When a research project involves human subjects and also involves the use of federal grant funds, it is subject to policies described primarily in the Code of Federal Regulations, 45 CFR 46, entitled Protection of Human Subjects. The policy of Trinity University is to comply with these regulations in all cases of research involving human subjects. Copies of 45 CFR 46 are available from the Office of Academic Affairs. These regulations provide for the creation of a human subjects review committee known as the Institutional Review Board (IRB). 


Trinity University has established the IRB in order to consider research protocols that involve human subjects and to approve, disapprove, or require modifications in such research. In its review, the IRB ensures that risks to subjects are minimized and that these risks are reasonable in relation to anticipated benefits. It also ensures that selection of subjects is equitable and not coercive and that informed consent will be sought and documented from each prospective subject. It also ensures that there are adequate provisions to protect the privacy of subjects and to maintain the confidentiality of the data.
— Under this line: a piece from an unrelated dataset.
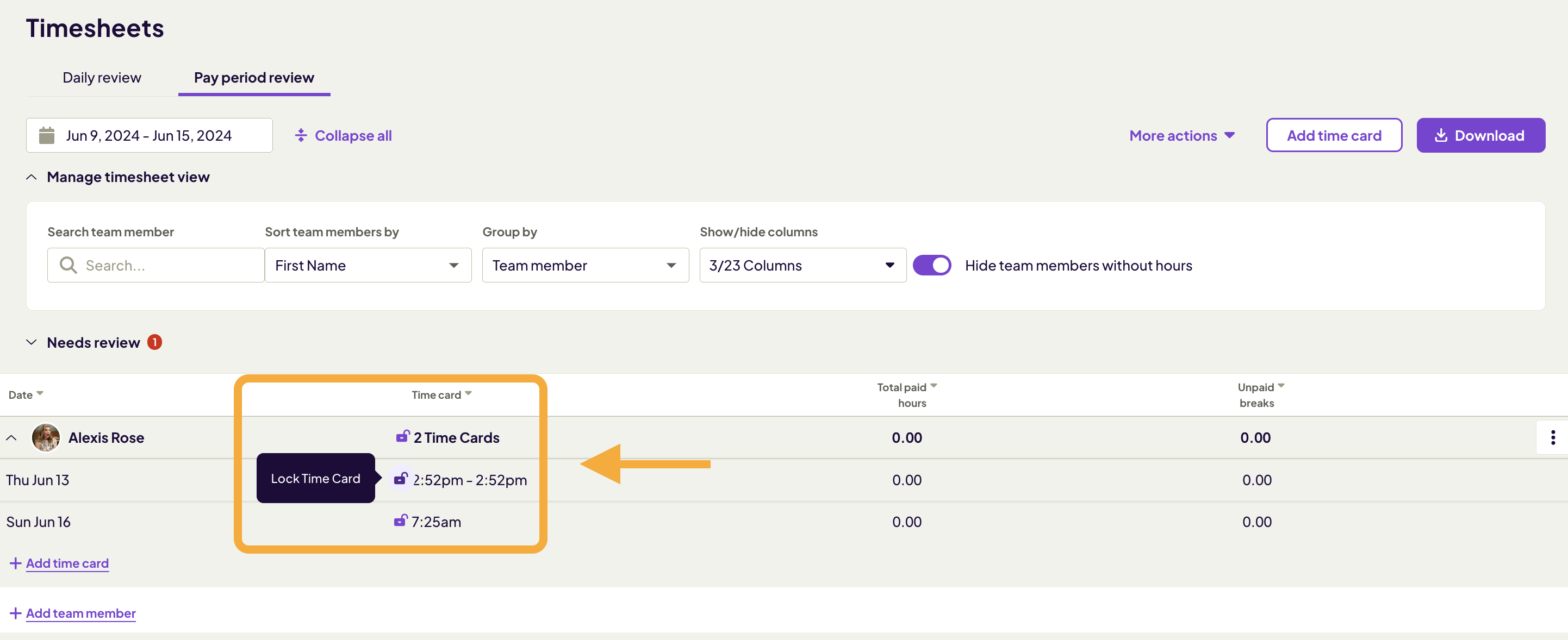This screenshot has width=1568, height=640.
Task: Click the Add team member link
Action: click(80, 613)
A.    Types of Research that Need IRB Approval

In general, any research conducted by faculty, staff, or students that involves living human beings is subject to IRB review. Research involving survey or interview procedures or involving observation of human behavior should be submitted for IRB review. Even though 45 CFR 46 exempts some research of this type, Trinity University policy requires its submission to the IRB. Notable exceptions are:

1.    Research conducted in educational settings involving normal educational practices such as research on regular and special educational strategies or research on the effectiveness of or the comparisons among instructional techniques, curricula, or classroom management methods.

2.    Research involving the use of educational tests (cognitive, diagnostic, aptitude, achievement), if information taken from these sources is recorded in such a manner that subjects cannot be identified directly or through identifiers linked to the subjects.

3.    Research involving existing data or records or human artifacts if they are publicly available or are used in such a manner that subjects cannot be identified.

B.    Information that Should Be Submitted to the IRB

An investigator should always feel free to make an informal inquiry to the chair or the secretary of the IRB. Persons submitting research for review should supply information that will allow the IRB to weigh those considerations described above.

Proposals should be submitted to the Chair of the IRB with an accompanying e-mail message cc'd to the AVPAA:B&R that contains a brief description of the project. Proposals and accompanying materials should be sent electronically if at all possible to conserve resources and allow for electronic archiving, preferably in a single word processing or pdf file. All proposals must be submitted with a title and a completion date.

When proposals are being submitted as part of an academic course, if multiple projects are proposed, it is preferred that proposals be submitted in batches to the Chair of the IRB, by the course instructor, and after his/her review of the proposals. The computer file containing the set of proposals should be given an informative name that includes the name of the course, the instructor, and a brief title for the project (e.g., Psy2310, Wallace.fallproject.doc.)

Risk should be interpreted in a broad sense to mean not just physical risk but also legal, psychological, social, and economic risk. Discomfort, pain, and embarrassment should be minimized and justifiable in terms of anticipated benefit(s). (Minimal risk is quite explicitly defined in 45 CFR 46. Designating a project minimal risk does not diminish the responsibilities of either the IRB or the investigators, nor does it eliminate the requirement for obtaining informed consent.)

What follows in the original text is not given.